Saat ini, senyawa emas sedang diuji dan digunakan untuk mendeteksi dan mengobati beberapa jenis kanker serta untuk melawan HIV dan malaria.
Emas dan Kanker
Menurut Live Science, Deoxyribonucleic acid (DNA) kanker berikatan dengan emas. Apa pun jenis kankernya. Penemuan ini mengarahkan para peneliti untuk membuat tes yang sederhana dan cepat dengan menggunakan partikel nano emas untuk mendeteksi penyakit tersebut. Tes tersebut memberi tahu tenaga medis tentang keberadaan DNA kanker berdasarkan warna partikel emas.

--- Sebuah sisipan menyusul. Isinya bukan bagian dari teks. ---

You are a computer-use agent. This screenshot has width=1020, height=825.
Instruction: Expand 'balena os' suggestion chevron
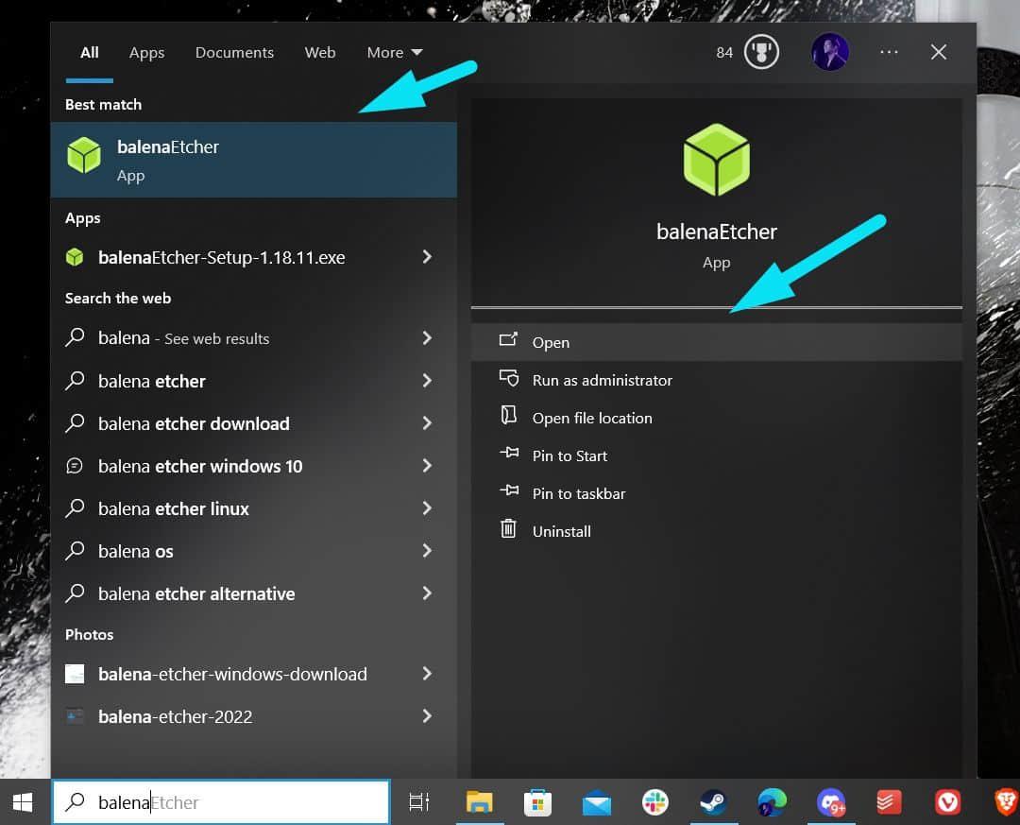[427, 551]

Sementara itu, menurut Medical News Today, molekul berbasis emas yang baru direkayasa terindikasi lebih aman dan lebih efektif dalam memerangi kanker daripada terapi berbasis platinum yang sudah terkemuka. Sebuah penelitian oleh Royal Melbourne Institute of Technology (RMIT) University di Melbourne, Australia menemukan bahwa molekul-molekul ini memperlambat pertumbuhan sel kanker prostat, payudara, serviks, melanoma, dan usus besar sebanyak 46,9%, dibandingkan dengan 29% untuk terapi berbasis platinum.
Emas dan Human Immunodeficiency Virus (HIV)

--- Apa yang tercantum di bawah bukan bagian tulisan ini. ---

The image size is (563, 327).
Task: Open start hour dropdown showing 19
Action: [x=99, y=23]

Selama bertahun-tahun, para ilmuwan telah berhasil menggunakan nanopartikel emas untuk meningkatkan penghantaran obat anti-HIV. Pada 2013, para peneliti mengatakan nanopartikel emas dengan molekul yang disebut aptamers terbukti mengurangi kemampuan HIV untuk bereproduksi dan menginfeksi sel baru. Dan, pada 2019, para ilmuwan di Fred Hutchinson Cancer Research Center sudah semakin berhasil dalam upaya menyempurnakan terapi gen yang berfungsi menghambat perkembangbiakan virus dan mencegah Acquired Immune Deficiency Syndrome (AIDS).
Emas dan Malaria
Emas adalah salah satu senjata dalam perang melawan malaria. Menurut World Gold Council, sebagian besar dari 412 juta perangkat tes malaria yang dijual pada tahun 2018 mengandung sedikit emas. Emas dalam jumlah kecil di setiap perangkat tes memungkinkan deteksi malaria yang akurat berkat sifat stabil emas.
Menurut The Guardian, partikel emas membantu menghasilkan perubahan warna—garis merah cerah—yang menunjukkan adanya malaria dalam sampel darah pasien. Dan, hasil tes ini bisa siap dalam 15 menit.